Die gelöschte Welt
ist schwach. Es gibt in Reichweite meiner Hand vier Ziele, die diesen Streit spektakulär beenden würden, auch wenn bei dreien von ihnen (Schläfe, Kehlkopf und Nasenbein) ein tödlicher Schlag mehr Kraft erfordern würde, als ich aufbieten kann. Wahrscheinlich würde ich ihn lahmlegen und ängstigen. Die vierte Möglichkeit (Halsschlagader) ist eine Art Glücksspiel. Ein leichter Schlag würde ihn wahrscheinlich umwerfen, könnte aber auch ein Gerinnsel oder abgelagertes Cholesterin lösen und eine Gehirnembolie verursachen. Sinnlos wäre, ihn aus Versehen zu töten.
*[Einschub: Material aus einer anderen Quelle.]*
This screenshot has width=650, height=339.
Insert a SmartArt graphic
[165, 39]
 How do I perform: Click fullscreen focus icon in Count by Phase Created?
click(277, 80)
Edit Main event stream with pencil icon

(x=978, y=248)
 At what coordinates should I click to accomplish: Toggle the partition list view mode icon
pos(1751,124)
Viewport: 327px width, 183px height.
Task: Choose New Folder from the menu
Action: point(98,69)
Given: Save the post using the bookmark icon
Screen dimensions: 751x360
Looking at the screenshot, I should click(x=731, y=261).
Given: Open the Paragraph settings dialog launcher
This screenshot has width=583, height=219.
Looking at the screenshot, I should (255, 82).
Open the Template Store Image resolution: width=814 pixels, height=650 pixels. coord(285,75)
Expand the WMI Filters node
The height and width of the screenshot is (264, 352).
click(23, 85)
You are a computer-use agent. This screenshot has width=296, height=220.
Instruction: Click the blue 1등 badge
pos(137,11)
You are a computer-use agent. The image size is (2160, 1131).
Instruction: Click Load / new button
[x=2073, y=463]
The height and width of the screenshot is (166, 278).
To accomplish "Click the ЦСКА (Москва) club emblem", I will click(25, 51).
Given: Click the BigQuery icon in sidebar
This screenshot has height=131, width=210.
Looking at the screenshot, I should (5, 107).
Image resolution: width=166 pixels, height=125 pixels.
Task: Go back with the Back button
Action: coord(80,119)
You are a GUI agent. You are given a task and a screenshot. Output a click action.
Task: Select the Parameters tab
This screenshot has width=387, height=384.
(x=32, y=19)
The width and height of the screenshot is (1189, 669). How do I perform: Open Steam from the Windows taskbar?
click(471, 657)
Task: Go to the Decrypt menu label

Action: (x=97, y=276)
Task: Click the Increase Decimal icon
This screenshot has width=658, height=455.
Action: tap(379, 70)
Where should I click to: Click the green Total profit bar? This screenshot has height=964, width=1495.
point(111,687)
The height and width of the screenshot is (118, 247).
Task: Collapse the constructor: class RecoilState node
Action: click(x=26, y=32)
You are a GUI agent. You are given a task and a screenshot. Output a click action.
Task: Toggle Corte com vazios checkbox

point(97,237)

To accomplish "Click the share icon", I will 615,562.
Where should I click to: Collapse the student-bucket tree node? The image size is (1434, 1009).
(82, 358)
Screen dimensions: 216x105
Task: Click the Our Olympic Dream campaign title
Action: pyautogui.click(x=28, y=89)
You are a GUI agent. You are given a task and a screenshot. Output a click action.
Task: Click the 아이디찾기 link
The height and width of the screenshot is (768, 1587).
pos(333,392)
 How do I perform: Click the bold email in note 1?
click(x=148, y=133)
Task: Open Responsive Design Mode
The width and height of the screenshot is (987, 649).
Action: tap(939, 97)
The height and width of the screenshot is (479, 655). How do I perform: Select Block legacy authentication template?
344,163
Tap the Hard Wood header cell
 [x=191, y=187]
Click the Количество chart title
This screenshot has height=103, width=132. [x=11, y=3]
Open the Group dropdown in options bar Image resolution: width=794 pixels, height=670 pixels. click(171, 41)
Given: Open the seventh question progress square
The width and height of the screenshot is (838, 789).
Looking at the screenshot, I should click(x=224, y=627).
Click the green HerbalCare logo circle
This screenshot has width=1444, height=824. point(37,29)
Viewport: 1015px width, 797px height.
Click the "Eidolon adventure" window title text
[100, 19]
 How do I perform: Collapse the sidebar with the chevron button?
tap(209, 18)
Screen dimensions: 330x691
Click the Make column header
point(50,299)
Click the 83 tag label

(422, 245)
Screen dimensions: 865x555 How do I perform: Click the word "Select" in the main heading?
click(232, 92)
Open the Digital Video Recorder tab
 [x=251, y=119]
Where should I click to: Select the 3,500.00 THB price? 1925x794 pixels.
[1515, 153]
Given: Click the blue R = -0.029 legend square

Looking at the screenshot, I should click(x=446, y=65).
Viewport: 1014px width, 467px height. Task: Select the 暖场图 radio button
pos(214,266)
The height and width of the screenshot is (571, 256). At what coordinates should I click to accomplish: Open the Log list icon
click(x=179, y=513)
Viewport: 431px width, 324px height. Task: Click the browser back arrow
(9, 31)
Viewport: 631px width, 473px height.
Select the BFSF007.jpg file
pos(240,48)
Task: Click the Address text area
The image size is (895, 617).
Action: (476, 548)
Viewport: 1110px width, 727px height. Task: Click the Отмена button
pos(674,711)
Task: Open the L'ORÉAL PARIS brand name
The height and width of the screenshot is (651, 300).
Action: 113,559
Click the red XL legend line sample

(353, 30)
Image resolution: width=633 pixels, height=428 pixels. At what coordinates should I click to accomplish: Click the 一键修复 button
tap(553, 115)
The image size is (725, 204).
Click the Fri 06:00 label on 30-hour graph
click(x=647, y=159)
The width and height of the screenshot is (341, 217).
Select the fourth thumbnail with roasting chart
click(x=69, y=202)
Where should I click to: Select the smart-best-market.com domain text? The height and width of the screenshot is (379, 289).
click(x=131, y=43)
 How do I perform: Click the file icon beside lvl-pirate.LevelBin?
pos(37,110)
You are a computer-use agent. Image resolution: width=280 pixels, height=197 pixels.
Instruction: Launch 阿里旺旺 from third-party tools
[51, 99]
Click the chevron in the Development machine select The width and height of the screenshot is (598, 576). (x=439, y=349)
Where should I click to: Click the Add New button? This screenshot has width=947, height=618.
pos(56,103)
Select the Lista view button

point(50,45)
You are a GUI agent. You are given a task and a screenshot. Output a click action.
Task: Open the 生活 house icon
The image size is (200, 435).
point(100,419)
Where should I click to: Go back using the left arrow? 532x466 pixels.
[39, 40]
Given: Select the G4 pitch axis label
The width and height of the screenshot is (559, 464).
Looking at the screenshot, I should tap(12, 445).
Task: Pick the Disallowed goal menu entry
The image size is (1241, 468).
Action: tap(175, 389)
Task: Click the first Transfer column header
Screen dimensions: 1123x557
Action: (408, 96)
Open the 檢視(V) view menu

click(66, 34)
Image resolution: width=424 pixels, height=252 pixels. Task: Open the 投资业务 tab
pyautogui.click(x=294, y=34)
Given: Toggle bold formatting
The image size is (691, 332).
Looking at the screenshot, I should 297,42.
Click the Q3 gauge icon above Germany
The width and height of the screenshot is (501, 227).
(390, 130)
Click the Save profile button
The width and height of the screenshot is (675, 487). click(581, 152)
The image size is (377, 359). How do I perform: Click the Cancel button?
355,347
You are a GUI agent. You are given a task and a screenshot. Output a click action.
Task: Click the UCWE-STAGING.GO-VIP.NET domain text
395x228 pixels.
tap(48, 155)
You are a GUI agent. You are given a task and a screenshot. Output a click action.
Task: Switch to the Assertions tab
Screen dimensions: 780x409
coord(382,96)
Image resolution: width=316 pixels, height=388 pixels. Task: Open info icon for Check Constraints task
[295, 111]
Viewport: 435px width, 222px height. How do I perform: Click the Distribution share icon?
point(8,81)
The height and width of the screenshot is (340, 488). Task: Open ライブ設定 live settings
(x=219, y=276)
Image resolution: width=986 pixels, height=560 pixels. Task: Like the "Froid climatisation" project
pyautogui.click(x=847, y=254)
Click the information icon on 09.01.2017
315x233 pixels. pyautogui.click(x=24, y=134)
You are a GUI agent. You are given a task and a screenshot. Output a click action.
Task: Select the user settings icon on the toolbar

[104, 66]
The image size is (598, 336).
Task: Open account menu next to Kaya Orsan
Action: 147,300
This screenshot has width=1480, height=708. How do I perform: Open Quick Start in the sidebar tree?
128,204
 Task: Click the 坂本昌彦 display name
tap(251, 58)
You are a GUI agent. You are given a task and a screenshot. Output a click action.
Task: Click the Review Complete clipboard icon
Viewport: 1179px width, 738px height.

So befriedigend eine Körperverletzung und ein kurzer Kampf auch sein mögen, dies sind keine Lösungen. Es sind nur Reaktionen – ebenso idiotisch wie Donnie selbst. Deshalb bin ich gelähmt und sehr aufgebracht. Ich will meine Wut ausleben, halte es aber für besser, darauf zu verzichten. Es ist schrecklich, mit sechzehn Jahren vom eigenen Gewissen geknebelt zu werden. Ich starre Donnie Finchs gerötetes Gesicht, den böse verzerrten Mund und seine Sommersprossen an und frage mich, was ich tun soll und was aus ihm werden mag, wenn er älter wird. Vielleicht wird er immer ein Schläger bleiben. Er stößt mich gegen die Wand, und ich atme aus und denke über weniger tödliche Möglichkeiten nach, die definitionsgemäß jedoch erheblich schwieriger sind, denn es erfordert eine gute Ausbildung, um einen Gegner abzuwehren, ohne ihn ernsthaft zu verletzen. Dann löst sich das Problem namens Donnie Finch auf sehr gnädige Weise, denn Gonzo betritt zufällig diesen Flur und erkennt, in welcher Klemme ich stecke. Er sagt kein Wort, sondern schiebt sich nur energisch zwischen uns, packt Donnie Finchs Hand und drückt. Donnie Finch lässt los. Ich bin nicht sicher, ob ich erleichtert sein soll oder nicht.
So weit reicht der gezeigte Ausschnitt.